Timbaland is a relatively new legend who crossbreeds hip-hop and R&B into platinum mutations for sexy young Aaliyah and supersonic Missy Elliott. RZA heads the mighty Wu-Tang Clanempire, now perhaps the greatest group in all of hip-hop history. He takes you back to a time when hip-hop was musically — not politically but sonically — dangerous: unpredictable, acerbic, perilous. Dope. Tim offers kind, gentle music rooted in sweet, quick beats and R&B tropes tailor-made for those staccato-beat dances that are so popular with the kids. Tim’s music won’t scare your parents. RZA’s might scare you.
If Timbaland is making futuristic funk, as many say, he’s envisioning a bright, Back to the Future Part II, technology-makes-life-easier sort of world. His playfulness comes through in distorted little voices or babies cooing or rappers making scratch sounds (“vicky-vicky”). It’s so cute. But like Michael J. Fox’s career, Tim’s Bio is inconsistent.
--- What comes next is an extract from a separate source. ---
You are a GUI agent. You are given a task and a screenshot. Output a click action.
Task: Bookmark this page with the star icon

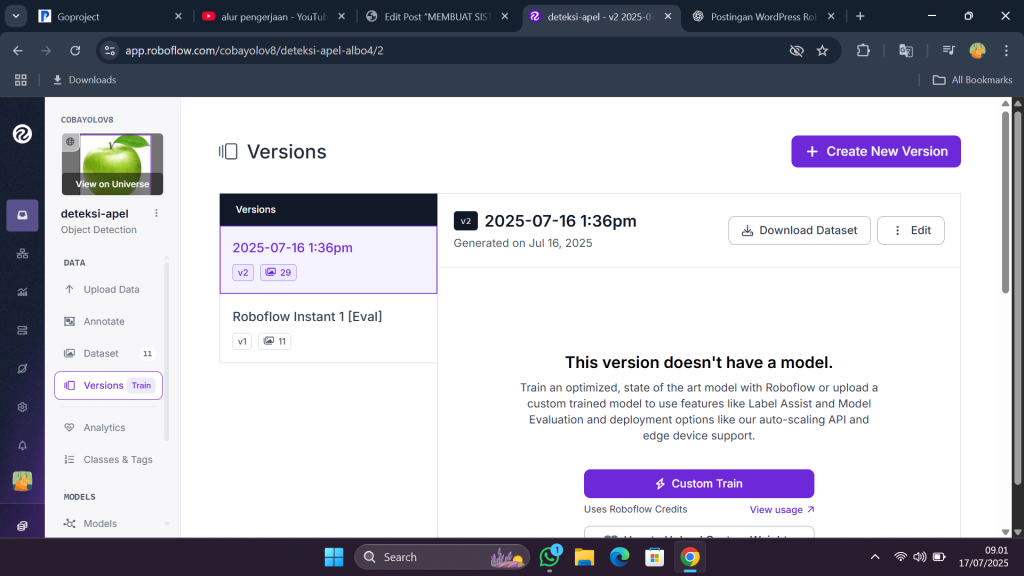coord(822,51)
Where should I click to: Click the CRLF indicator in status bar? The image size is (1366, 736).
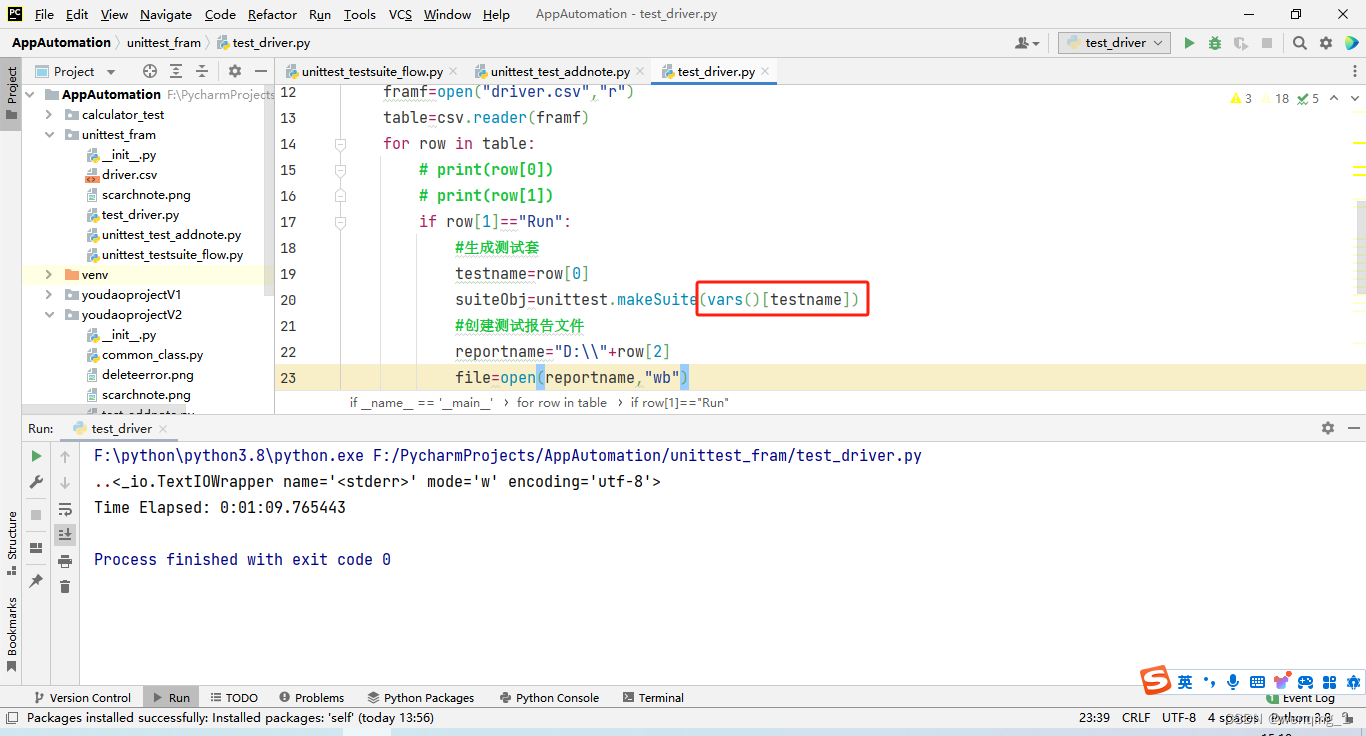pos(1135,717)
There are club bangers like “Lobster and Scrimp,” featuring Jay-Z (“Before, I never got no play/Now these bitches wanna give me more head than Sade”), and the undeniable “Talkin’ on the Phone,” featuring new hip-hop-soul princess Kelly Price. Then there’s “Here We Come” and “Wit Yo Bad Self,” tracks anchored, respectively, by the melodies from Spider-Man and I Dream of Jeannie. They’ll be huge on the bat mitzvah circuit this winter.
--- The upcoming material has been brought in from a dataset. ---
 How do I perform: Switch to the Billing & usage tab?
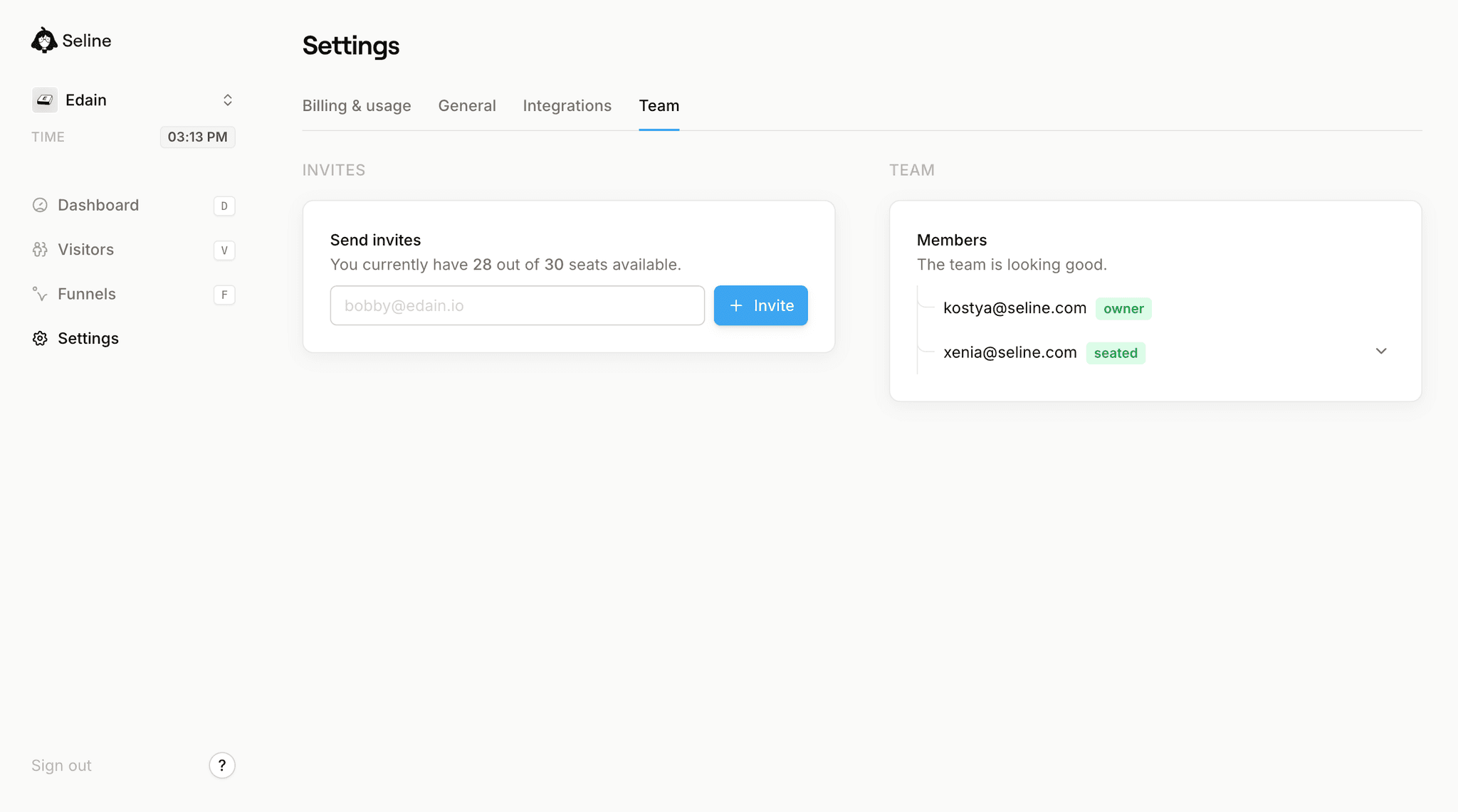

Tim has some great guests: Nas, Twista and his crew, which consists of Missy, Aaliyah and Q-Tip — oops, I mean Magoo. But their flavor can’t cover up his A-for-effort rhymes. In “Here We Come,” he says, “She said this/And he said that/And he said that/Timbaland can’t rap” — flowing in a way determined to prove them right — “But I don’t care/because I make dope tracks/I make you bounce and wiggle and do this and that.” His verses are often so silly, you think, “Well, maybe Puff isn’t sooo bad.”
RZA, however, could have been a legend if he’d never stepped behind the boards. His words follow their own rhythm into a complex, hypnotic flow. He doesn’t create a counterpoint to the drum line, like most great MCs do, He vocalizes like a shaman, magnetizing you with his chants. In the anthemic “B.O.B.B.Y.,” he drops, “You know what? Simply robust/The greatest crew since Cold Crush/This poisonous slang keep MCs avoiding us/Can’t figure out the probabilities for destroyin’ us/Your best bet, Black, is sit back and start enjoyin’ us.”
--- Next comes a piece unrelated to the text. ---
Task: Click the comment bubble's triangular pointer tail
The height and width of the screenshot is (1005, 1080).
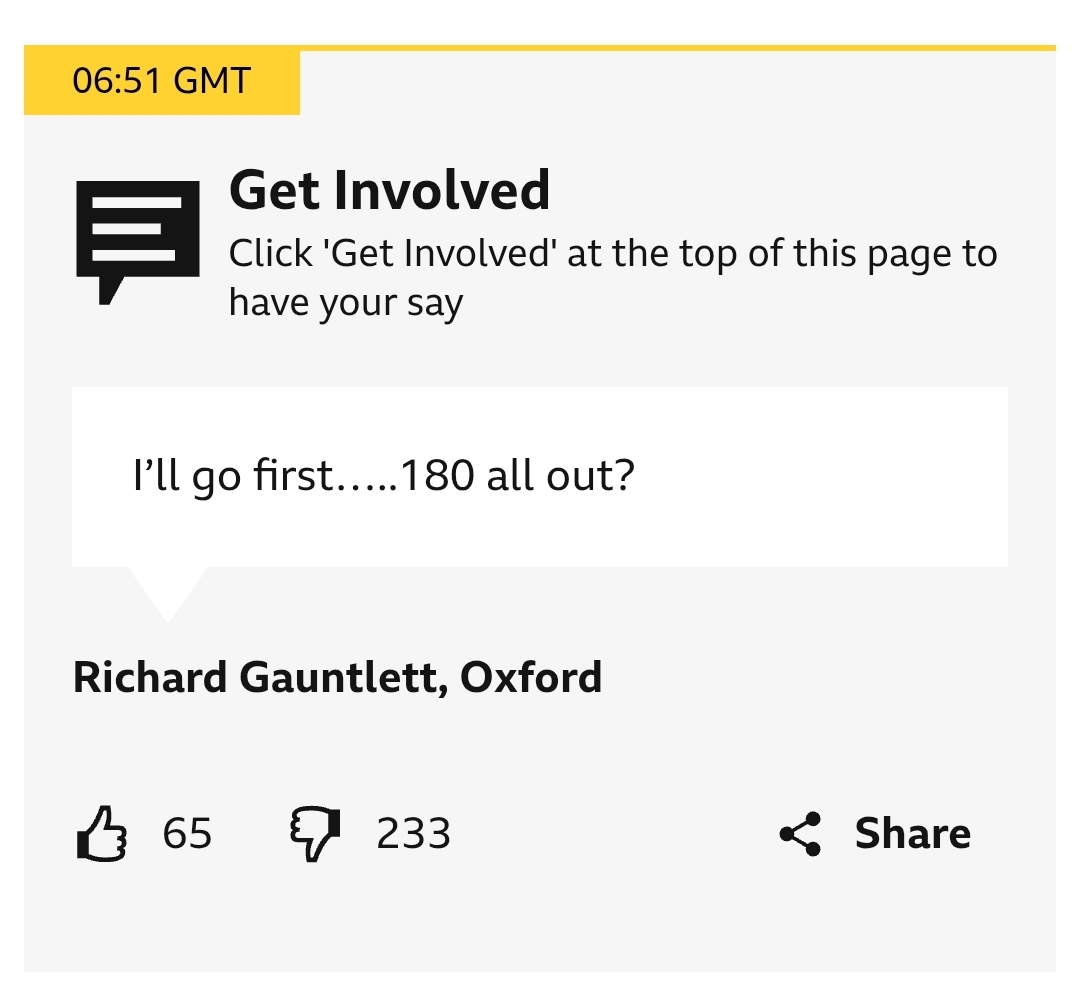Action: [x=167, y=592]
As a producer he seems a man burdened by genius, wrestling with his talent, challenging fans to follow him into his sound, a perfect fit for a Blade Runner, robots-are-taking-over-the-world future. Bobby Digital has the unrelentingness of good punk — more accessible than Wu-Tang Forever but full of grinding, dark, bass-drunk, anti-dance tracks. Singling out songs would defeat the purpose: It’s one of those soundscape albums that just blend from one track to the next, like one long song with no sort of brightness or hooks for non-alicionados to latch onto. This is hip-hop for hip-hoppas.
The fatal difference between Tim and RZA. I psychoanalyze, is that Tim makes beats as if he wants to be liked. RZA produces like he just doesn’t care. This may seem genre appropriate — R&B has long added a need to be liked into the equation, while great hip-hop has always borrowed from the punk ethos of seeming to be uninterested in the audience’s opinion. We want music we can dance to — we need music that frightens our parents. If only Tim would be more like RZA Stop using his power for good Use it for baaad.